**WHAT YOU HAVE TO DO**
Repeat each entry. Keep every line exactly as it is.

(Collected data)
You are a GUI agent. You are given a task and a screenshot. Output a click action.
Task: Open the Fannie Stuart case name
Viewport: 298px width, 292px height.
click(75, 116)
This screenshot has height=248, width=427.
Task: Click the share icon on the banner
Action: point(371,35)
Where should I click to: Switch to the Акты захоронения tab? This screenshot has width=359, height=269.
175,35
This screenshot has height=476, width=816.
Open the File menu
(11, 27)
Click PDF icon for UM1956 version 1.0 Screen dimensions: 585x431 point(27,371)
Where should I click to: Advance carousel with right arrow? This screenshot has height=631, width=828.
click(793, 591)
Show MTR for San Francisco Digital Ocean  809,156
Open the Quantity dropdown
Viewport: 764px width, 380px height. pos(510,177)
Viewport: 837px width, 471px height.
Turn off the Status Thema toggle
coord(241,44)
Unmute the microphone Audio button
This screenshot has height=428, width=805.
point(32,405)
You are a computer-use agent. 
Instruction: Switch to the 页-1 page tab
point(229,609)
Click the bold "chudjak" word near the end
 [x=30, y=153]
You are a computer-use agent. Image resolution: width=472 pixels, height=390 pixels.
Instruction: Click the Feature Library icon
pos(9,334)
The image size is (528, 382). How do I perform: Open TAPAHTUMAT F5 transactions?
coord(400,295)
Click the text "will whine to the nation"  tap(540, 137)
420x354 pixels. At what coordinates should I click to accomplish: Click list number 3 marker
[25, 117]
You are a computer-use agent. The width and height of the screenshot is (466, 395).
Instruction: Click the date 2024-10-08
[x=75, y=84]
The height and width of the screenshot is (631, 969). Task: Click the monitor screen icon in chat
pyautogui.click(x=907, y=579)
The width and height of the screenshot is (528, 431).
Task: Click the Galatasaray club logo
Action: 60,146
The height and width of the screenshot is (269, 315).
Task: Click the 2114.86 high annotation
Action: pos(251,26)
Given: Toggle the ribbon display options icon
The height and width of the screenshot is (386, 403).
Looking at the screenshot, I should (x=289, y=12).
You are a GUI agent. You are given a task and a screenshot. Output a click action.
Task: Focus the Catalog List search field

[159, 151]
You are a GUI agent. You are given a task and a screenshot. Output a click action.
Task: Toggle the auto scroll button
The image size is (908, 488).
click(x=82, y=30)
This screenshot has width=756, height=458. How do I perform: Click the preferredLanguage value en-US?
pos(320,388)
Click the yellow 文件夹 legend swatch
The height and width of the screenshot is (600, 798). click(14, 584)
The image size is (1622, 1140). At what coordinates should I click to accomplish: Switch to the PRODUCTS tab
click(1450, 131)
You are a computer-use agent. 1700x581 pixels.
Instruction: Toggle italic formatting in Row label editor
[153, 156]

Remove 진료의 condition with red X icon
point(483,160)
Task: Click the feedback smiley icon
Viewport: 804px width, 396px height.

**EXERCISE OUTPUT**
You are a GUI agent. You are given a task and a screenshot. Output a click action.
Task: Open the Fannie Stuart case name
Viewport: 298px width, 292px height.
click(75, 116)
This screenshot has height=248, width=427.
Task: Click the share icon on the banner
Action: point(371,35)
Where should I click to: Switch to the Акты захоронения tab? This screenshot has width=359, height=269.
175,35
This screenshot has height=476, width=816.
Open the File menu
(11, 27)
Click PDF icon for UM1956 version 1.0 Screen dimensions: 585x431 point(27,371)
Where should I click to: Advance carousel with right arrow? This screenshot has height=631, width=828.
click(793, 591)
Show MTR for San Francisco Digital Ocean  809,156
Open the Quantity dropdown
Viewport: 764px width, 380px height. pos(510,177)
Viewport: 837px width, 471px height.
Turn off the Status Thema toggle
coord(241,44)
Unmute the microphone Audio button
This screenshot has height=428, width=805.
point(32,405)
You are a computer-use agent. 
Instruction: Switch to the 页-1 page tab
point(229,609)
Click the bold "chudjak" word near the end
 [x=30, y=153]
You are a computer-use agent. Image resolution: width=472 pixels, height=390 pixels.
Instruction: Click the Feature Library icon
pos(9,334)
The image size is (528, 382). How do I perform: Open TAPAHTUMAT F5 transactions?
coord(400,295)
Click the text "will whine to the nation"  tap(540, 137)
420x354 pixels. At what coordinates should I click to accomplish: Click list number 3 marker
[25, 117]
You are a computer-use agent. The width and height of the screenshot is (466, 395).
Instruction: Click the date 2024-10-08
[x=75, y=84]
The height and width of the screenshot is (631, 969). Task: Click the monitor screen icon in chat
pyautogui.click(x=907, y=579)
The width and height of the screenshot is (528, 431).
Task: Click the Galatasaray club logo
Action: 60,146
The height and width of the screenshot is (269, 315).
Task: Click the 2114.86 high annotation
Action: pos(251,26)
Given: Toggle the ribbon display options icon
The height and width of the screenshot is (386, 403).
Looking at the screenshot, I should (x=289, y=12).
You are a GUI agent. You are given a task and a screenshot. Output a click action.
Task: Focus the Catalog List search field

[159, 151]
You are a GUI agent. You are given a task and a screenshot. Output a click action.
Task: Toggle the auto scroll button
The image size is (908, 488).
click(x=82, y=30)
This screenshot has width=756, height=458. How do I perform: Click the preferredLanguage value en-US?
pos(320,388)
Click the yellow 文件夹 legend swatch
The height and width of the screenshot is (600, 798). click(14, 584)
The image size is (1622, 1140). At what coordinates should I click to accomplish: Switch to the PRODUCTS tab
click(1450, 131)
You are a computer-use agent. 1700x581 pixels.
Instruction: Toggle italic formatting in Row label editor
[153, 156]

Remove 진료의 condition with red X icon
point(483,160)
Task: Click the feedback smiley icon
Viewport: 804px width, 396px height.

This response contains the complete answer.